Tuesday, January 17, 2012

L’école de la rue (School of the Street)




This is one of the informal schools we visited in a very poor area. I was very much so struck by it, possibly because of my own family. Because my dad was on the school-board most of my childhood, I learned a lot about educational issues. I remember reading Savage Inequalities and the Essential 55, and hearing all the research about education.

Going to this school, where young students led the class, where classes were held outside or in poorly conditioned baracks, where donated school supplies went unused because they involved paper, and chalk/chalkboards are more cost-effective and easy to share, was very difficult for me. You can read about these things, and even see pictures, but it's a whole lot more real when a little girl takes your hand and you have to stare poverty in the face. As we observed, two or three little girls were hitting each other, and I so badly wanted to separate them and say "Kay, toog" (come, sit), but another girl pointed out that this is every day for them.

As we walked around the area, kids just clung to me, all over, and I relied on the little Wolof I know to communicate. The first girl who stuck with me smiled when I called her, "suma xaritu" (my friend). I have to wonder what she saw when she looked at me, what they all saw. Was it just that I was white, a toubab, a novelty. Or have their minds already begun to believe that we can change things, that we, in some way are their hope. At one point, she was sitting on my lap and she wrapped my arms around her and clasped my hands. What did this do for her? Did it, for one moment, make her believe she had some sense of security?

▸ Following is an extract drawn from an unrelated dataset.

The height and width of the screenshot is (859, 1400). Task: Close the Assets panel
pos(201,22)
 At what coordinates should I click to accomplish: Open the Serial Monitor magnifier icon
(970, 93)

There is the selfish part of me that wants to forget about my experiences there. And that other part of me is praying I never do. I pay thousands of dollars to go to school, and to complain about it. I told a friend, we say, "I'm too tired, this is boring, I don't feel like this, this is pointless", but these people don't have that option.

There are probably a million more things I should be saying, but I'll leave it here for now.